● Extracted data entries:
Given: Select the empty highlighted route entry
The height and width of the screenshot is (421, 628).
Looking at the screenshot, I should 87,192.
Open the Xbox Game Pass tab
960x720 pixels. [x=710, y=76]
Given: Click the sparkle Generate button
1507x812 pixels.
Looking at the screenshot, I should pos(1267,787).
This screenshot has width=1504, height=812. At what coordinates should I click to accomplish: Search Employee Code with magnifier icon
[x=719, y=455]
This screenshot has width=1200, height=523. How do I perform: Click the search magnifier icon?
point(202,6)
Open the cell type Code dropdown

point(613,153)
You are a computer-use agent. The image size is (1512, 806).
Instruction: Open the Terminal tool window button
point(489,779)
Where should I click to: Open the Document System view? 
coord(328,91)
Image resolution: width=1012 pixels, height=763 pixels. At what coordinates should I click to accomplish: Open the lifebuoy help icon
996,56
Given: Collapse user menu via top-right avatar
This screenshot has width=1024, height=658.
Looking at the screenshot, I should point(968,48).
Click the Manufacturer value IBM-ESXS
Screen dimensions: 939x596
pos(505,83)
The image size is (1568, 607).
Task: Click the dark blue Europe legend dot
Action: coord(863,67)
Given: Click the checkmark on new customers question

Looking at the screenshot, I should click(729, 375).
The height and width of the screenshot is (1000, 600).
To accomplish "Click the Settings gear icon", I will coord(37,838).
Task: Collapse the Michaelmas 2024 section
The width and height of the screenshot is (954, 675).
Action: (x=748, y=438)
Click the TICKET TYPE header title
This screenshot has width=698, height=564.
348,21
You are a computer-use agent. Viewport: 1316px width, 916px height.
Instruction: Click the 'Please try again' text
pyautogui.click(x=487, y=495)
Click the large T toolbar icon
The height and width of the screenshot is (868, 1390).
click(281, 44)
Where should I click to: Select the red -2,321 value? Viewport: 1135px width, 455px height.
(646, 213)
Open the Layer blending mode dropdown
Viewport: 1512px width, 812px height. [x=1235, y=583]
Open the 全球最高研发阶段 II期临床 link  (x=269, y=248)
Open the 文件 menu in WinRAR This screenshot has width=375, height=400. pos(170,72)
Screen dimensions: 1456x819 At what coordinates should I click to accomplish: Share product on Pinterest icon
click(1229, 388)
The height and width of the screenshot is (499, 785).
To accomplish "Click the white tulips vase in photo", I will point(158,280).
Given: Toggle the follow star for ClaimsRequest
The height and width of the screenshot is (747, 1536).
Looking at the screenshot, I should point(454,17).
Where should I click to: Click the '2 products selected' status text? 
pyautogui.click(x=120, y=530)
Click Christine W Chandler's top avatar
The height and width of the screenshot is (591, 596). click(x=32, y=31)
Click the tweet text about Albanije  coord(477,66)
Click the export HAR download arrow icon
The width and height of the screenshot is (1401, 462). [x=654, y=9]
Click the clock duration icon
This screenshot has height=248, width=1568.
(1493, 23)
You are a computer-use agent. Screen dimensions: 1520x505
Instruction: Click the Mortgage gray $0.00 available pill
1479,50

● Task requirements:
Recast all of the entries above as a numbered list, omitting any blank lines.

● Task response:
1. Given: Select the empty highlighted route entry
2. The height and width of the screenshot is (421, 628).
3. Looking at the screenshot, I should 87,192.
4. Open the Xbox Game Pass tab
5. 960x720 pixels. [x=710, y=76]
6. Given: Click the sparkle Generate button
7. 1507x812 pixels.
8. Looking at the screenshot, I should pos(1267,787).
9. This screenshot has width=1504, height=812. At what coordinates should I click to accomplish: Search Employee Code with magnifier icon
10. [x=719, y=455]
11. This screenshot has width=1200, height=523. How do I perform: Click the search magnifier icon?
12. point(202,6)
13. Open the cell type Code dropdown
14. point(613,153)
15. You are a computer-use agent. The image size is (1512, 806).
16. Instruction: Open the Terminal tool window button
17. point(489,779)
18. Where should I click to: Open the Document System view? 
19. coord(328,91)
20. Image resolution: width=1012 pixels, height=763 pixels. At what coordinates should I click to accomplish: Open the lifebuoy help icon
21. 996,56
22. Given: Collapse user menu via top-right avatar
23. This screenshot has width=1024, height=658.
24. Looking at the screenshot, I should point(968,48).
25. Click the Manufacturer value IBM-ESXS
26. Screen dimensions: 939x596
27. pos(505,83)
28. The image size is (1568, 607).
29. Task: Click the dark blue Europe legend dot
30. Action: coord(863,67)
31. Given: Click the checkmark on new customers question
32. Looking at the screenshot, I should click(729, 375).
33. The height and width of the screenshot is (1000, 600).
34. To accomplish "Click the Settings gear icon", I will coord(37,838).
35. Task: Collapse the Michaelmas 2024 section
36. The width and height of the screenshot is (954, 675).
37. Action: (x=748, y=438)
38. Click the TICKET TYPE header title
39. This screenshot has width=698, height=564.
40. 348,21
41. You are a computer-use agent. Viewport: 1316px width, 916px height.
42. Instruction: Click the 'Please try again' text
43. pyautogui.click(x=487, y=495)
44. Click the large T toolbar icon
45. The height and width of the screenshot is (868, 1390).
46. click(281, 44)
47. Where should I click to: Select the red -2,321 value? Viewport: 1135px width, 455px height.
48. (646, 213)
49. Open the Layer blending mode dropdown
50. Viewport: 1512px width, 812px height. [x=1235, y=583]
51. Open the 全球最高研发阶段 II期临床 link  (x=269, y=248)
52. Open the 文件 menu in WinRAR This screenshot has width=375, height=400. pos(170,72)
53. Screen dimensions: 1456x819 At what coordinates should I click to accomplish: Share product on Pinterest icon
54. click(1229, 388)
55. The height and width of the screenshot is (499, 785).
56. To accomplish "Click the white tulips vase in photo", I will point(158,280).
57. Given: Toggle the follow star for ClaimsRequest
58. The height and width of the screenshot is (747, 1536).
59. Looking at the screenshot, I should point(454,17).
60. Where should I click to: Click the '2 products selected' status text? 
61. pyautogui.click(x=120, y=530)
62. Click Christine W Chandler's top avatar
63. The height and width of the screenshot is (591, 596). click(x=32, y=31)
64. Click the tweet text about Albanije  coord(477,66)
65. Click the export HAR download arrow icon
66. The width and height of the screenshot is (1401, 462). [x=654, y=9]
67. Click the clock duration icon
68. This screenshot has height=248, width=1568.
69. (1493, 23)
70. You are a computer-use agent. Screen dimensions: 1520x505
71. Instruction: Click the Mortgage gray $0.00 available pill
72. 1479,50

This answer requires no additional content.